### Your goal
Please repeat, unchanged, the lines at the top of the listing below, ending with the one that has "You are a GUI".

-- Source material follows --

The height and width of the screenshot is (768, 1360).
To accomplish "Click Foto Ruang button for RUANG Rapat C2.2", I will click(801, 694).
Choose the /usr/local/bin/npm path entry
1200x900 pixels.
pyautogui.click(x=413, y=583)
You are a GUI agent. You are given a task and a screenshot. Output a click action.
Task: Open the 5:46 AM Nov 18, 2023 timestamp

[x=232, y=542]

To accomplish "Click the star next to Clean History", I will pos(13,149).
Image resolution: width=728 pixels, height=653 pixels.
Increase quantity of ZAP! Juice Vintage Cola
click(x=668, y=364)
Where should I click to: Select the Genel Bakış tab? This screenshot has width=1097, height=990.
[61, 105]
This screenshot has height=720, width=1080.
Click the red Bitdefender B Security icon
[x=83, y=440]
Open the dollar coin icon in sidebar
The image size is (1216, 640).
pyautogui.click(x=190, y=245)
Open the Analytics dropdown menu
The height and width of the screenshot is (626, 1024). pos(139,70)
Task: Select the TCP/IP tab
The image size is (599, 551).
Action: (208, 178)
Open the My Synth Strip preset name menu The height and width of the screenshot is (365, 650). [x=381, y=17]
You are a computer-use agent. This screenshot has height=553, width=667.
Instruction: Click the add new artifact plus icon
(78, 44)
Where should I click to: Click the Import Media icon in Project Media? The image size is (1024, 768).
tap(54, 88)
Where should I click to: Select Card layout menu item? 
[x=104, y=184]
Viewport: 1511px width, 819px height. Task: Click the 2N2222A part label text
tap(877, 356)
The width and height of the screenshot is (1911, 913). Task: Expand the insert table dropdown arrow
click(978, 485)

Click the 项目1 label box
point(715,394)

-- Source material concluded --

### Exercise result
The height and width of the screenshot is (768, 1360).
To accomplish "Click Foto Ruang button for RUANG Rapat C2.2", I will click(801, 694).
Choose the /usr/local/bin/npm path entry
1200x900 pixels.
pyautogui.click(x=413, y=583)
You are a GUI agent. You are given a task and a screenshot. Output a click action.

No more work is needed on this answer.